Hikayeyi herkes bilir, hani deveye boynun niye eğri diye sormuşlar, o da nerem doğru ki diye cevap vermiş. Teknik özellikleri nedeniyle Fenerbahçe’nin transfer ettiği Diego Ribas, “Sahalar kötü, attığınız pas yerine gitmiyor, o yüzden güce dayalı futbol oynanıyor” diyor. Spor aynı zamanda rakibe saygıdır ya, adam çıkmış “Sahadan sildik, ezdik” bilmem ne cümleler kuruyor. Bir başkan en önemli maçın hakemini telefonla arıyor, o telefon konuşmasından arayan başkan açıkladığı için haberdar oluyoruz.

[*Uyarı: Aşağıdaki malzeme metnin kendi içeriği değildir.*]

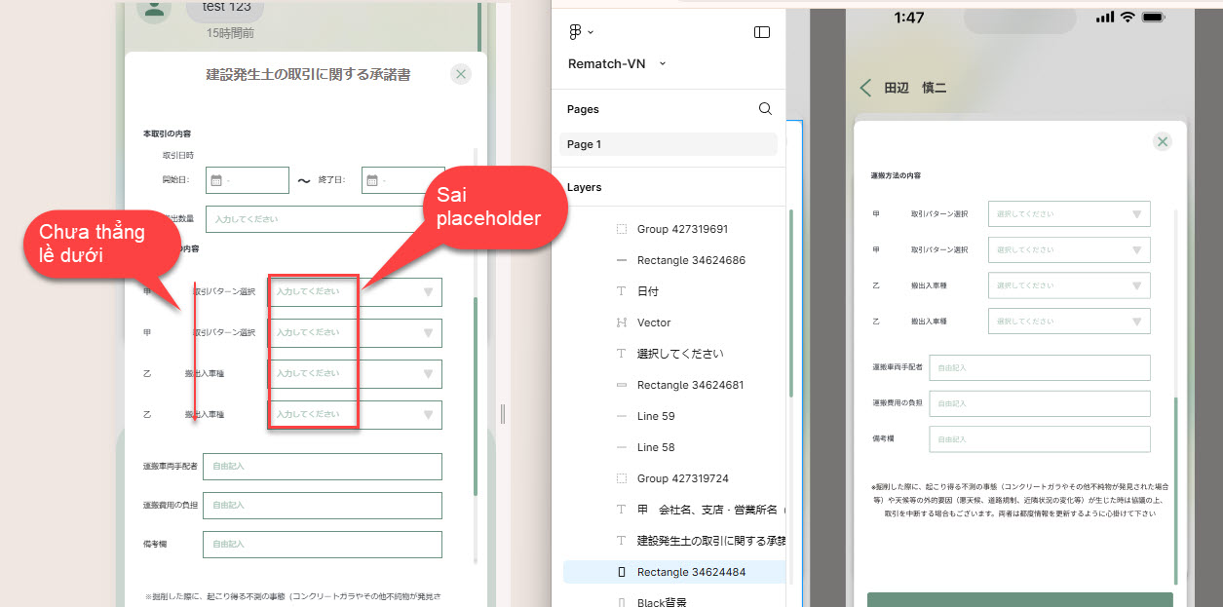Viewport: 1223px width, 607px height.
Task: Click the 運搬車両手配者 field in the mockup with 田辺 慎二
Action: (x=1039, y=367)
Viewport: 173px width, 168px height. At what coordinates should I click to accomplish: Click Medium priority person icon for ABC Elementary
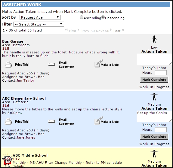pyautogui.click(x=154, y=97)
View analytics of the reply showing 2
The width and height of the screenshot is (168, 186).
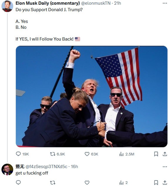coord(123,182)
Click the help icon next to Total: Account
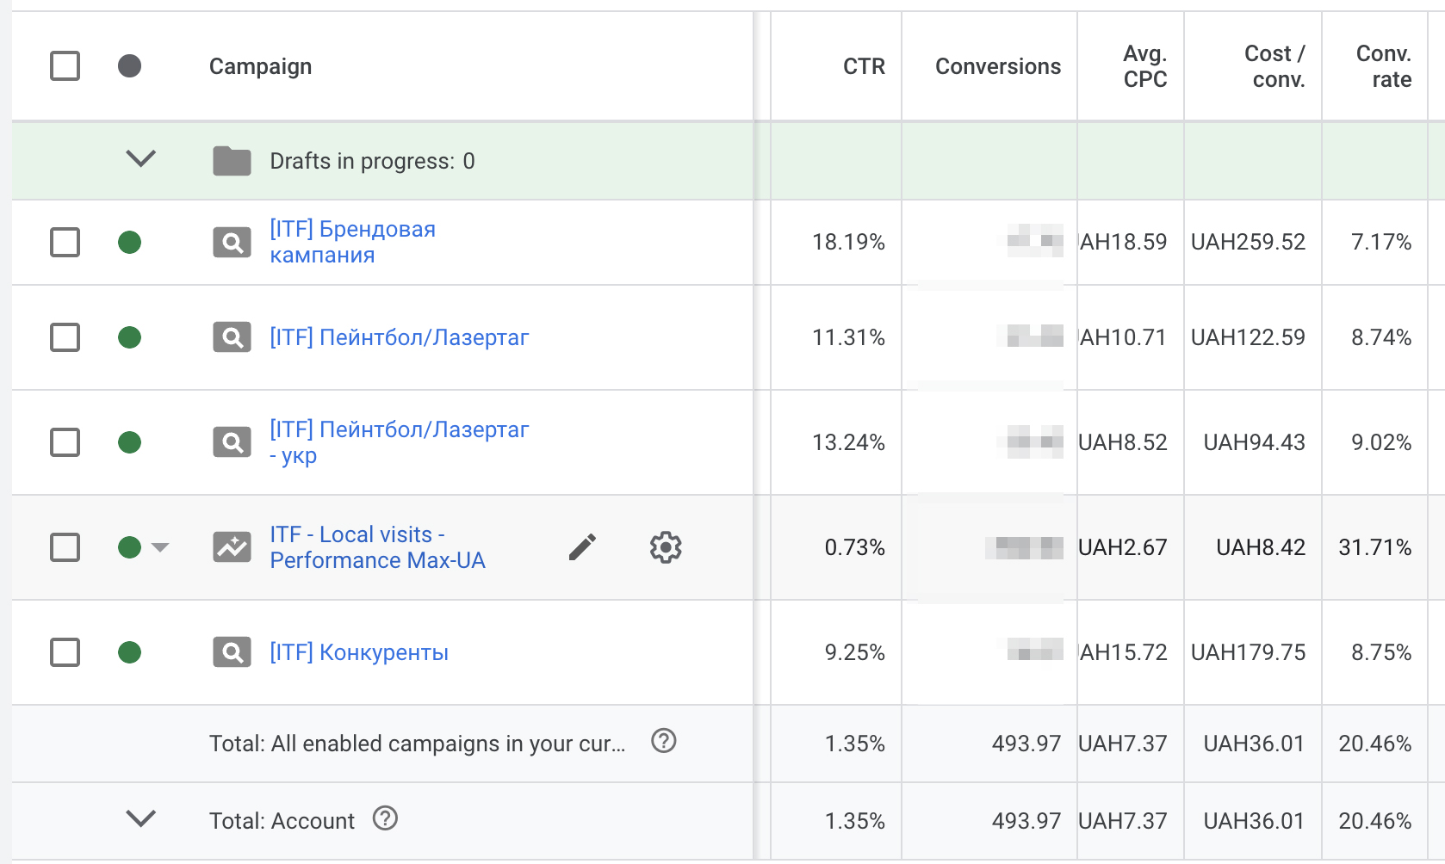1445x864 pixels. (385, 818)
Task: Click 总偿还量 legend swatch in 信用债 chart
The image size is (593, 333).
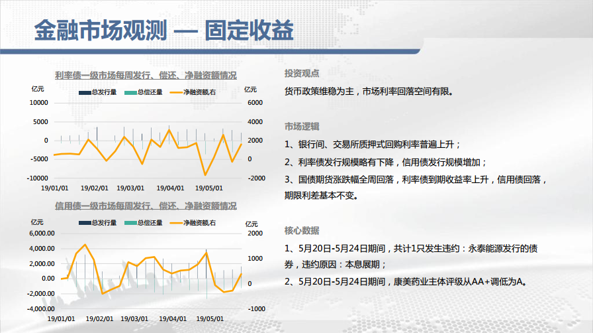Action: pos(130,223)
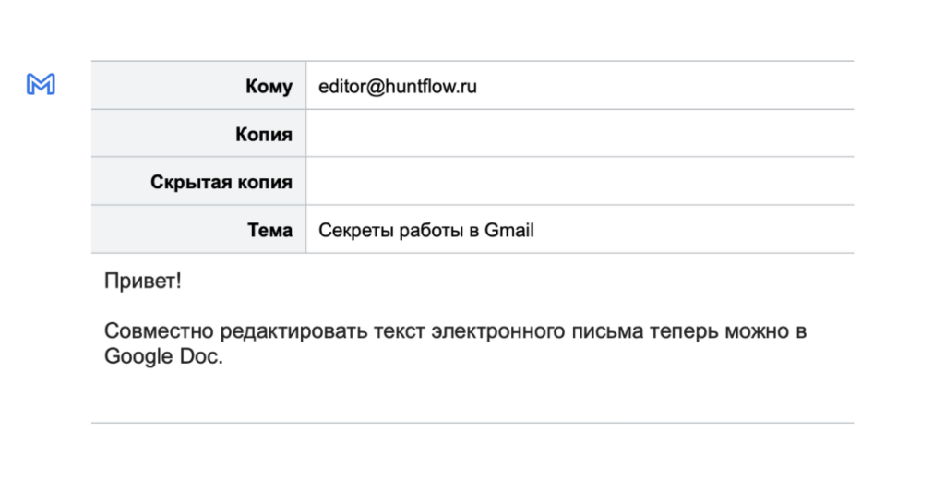Click the Тема label cell
945x492 pixels.
coord(198,230)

Çoğu kulüp iflas aşamasında, borçları çevirmek neredeyse başarılı yöneticilik haline geldi. Bu futbol ortamının yıllık yayın geliri 450 milyon dolar ve üzerine daha ne koyabiliriz kavgası var. Söylenecek başka söz kalmıyor insana...

Endemol gol attı...

Endemol 31 ülkede şirketleri bulunan global bir televizyon markasıdır. Stüdyo programlarında, dünyada en fazla tutan formata sahip firma desem yalan olmaz. Türkiye’de de 7 yıldır faaliyette ve bildiğimiz bir sürü işin altında onların imzası var. Buraya kadar olanları televizyon piyasası bilir. Endemol Türkiye bu sezon başlamadan önce dizi film işine de girme kararı aldığında şaşırmıştım.

Piyasanın iyi yönetmenleri, oyuncuları ve senaryo yazarlarıyla sözleşmeler imzaladılar. Acaba ne çıkacak diye beklerken Paramparça işi patladı, zor günde zirveye oturdular. Şimdi çok iyi bir fiyata Paramparça’nın yurt dışına satıldığı haberi de geldi.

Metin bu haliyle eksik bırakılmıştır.